According to Marx, the worker furnishes surplus-value “without having the fair price of his commodity cut by even a farthing” (Capital, Vol. I). The whole product, including the surplus, “becomes the legitimate property of the capitalist” (ibid.). Indeed: “The time during which the worker works is the time during which the capitalist consumes the labour-power he has bought from him. If the worker consumes his disposable time for himself, he robs the capitalist.” (ibid, Chapter Ten)

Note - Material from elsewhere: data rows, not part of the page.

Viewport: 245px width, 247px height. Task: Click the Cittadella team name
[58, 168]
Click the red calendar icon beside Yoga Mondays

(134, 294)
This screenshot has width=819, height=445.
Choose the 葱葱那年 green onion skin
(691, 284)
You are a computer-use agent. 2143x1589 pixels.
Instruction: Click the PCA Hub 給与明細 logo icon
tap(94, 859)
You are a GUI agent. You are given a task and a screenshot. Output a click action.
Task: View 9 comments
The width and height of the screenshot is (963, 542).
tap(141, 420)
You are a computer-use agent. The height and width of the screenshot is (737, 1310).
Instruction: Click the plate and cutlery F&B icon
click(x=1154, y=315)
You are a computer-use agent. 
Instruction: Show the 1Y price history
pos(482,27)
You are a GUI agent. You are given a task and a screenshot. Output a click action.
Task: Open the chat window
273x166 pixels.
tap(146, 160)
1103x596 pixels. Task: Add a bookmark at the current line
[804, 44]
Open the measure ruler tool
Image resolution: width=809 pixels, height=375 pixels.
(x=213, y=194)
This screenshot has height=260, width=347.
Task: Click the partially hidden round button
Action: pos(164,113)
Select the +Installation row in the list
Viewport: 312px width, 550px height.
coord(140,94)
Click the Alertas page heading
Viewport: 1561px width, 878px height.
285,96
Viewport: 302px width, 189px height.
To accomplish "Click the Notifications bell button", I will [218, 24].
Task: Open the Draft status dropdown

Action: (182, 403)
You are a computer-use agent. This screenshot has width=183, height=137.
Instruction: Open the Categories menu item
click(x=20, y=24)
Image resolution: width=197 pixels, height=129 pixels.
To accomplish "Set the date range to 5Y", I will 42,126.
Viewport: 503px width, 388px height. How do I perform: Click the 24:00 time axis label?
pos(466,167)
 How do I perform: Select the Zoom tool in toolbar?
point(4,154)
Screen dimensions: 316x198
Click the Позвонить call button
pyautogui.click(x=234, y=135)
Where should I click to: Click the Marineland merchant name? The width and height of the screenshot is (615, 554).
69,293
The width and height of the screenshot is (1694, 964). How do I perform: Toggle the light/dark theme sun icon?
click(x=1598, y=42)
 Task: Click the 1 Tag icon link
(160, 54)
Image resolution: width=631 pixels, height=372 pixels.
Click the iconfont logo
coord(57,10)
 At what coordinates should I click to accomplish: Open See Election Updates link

And, “wages and private property are identical … An enforced increase of wages (disregarding all other difficulties, including the fact that it would only be by force, too, that such an increase, being an anomaly, could be maintained) would therefore be nothing but better payment for the slave, and would not win either for the worker or for labor their human status and dignity.” – Marx, Economic and Philosophic Manuscripts of 1844, CW, Vol. 3, Progress, Moscow 1975, p. 280 – http://www.marxists.org/archive/marx/works/1844/manuscripts/labour.htm

It is for this reason that Marx urged on the working class: “‘At the same time, and quite apart from the general servitude involved in the wages system, the working class ought not to exaggerate to themselves the ultimate working of these everyday struggles. They ought not to forget that they are fighting with effects, but not with the causes of those effects; that they are retarding the downward movement, but not changing its direction; that they are applying palliatives, not curing the malady. They ought, therefore, not to be exclusively absorbed in these unavoidable guerilla fights incessantly springing up from the never ceasing encroachments of capital or changes of the market. They ought to understand that, with all the miseries it imposes upon them, the present system simultaneously engenders the material conditions and the social forms necessary for an economical reconstruction of society. Instead of the conservative motto, ‘A fair day’s wages for a fair day’s work!” they ought to inscribe on their banner the revolutionary watchword, ‘Abolition of the wages system!‘” (Karl Marx, Value, Price and Profit, 1865). – http://www.marxists.org/archive/marx/works/1865/value-price-profit/ch03.htm#c14

The class struggle never ceased since the division of society into classes. It’s built-in to capitalism. It exists as long as capitalism exists owing to the existence of classes.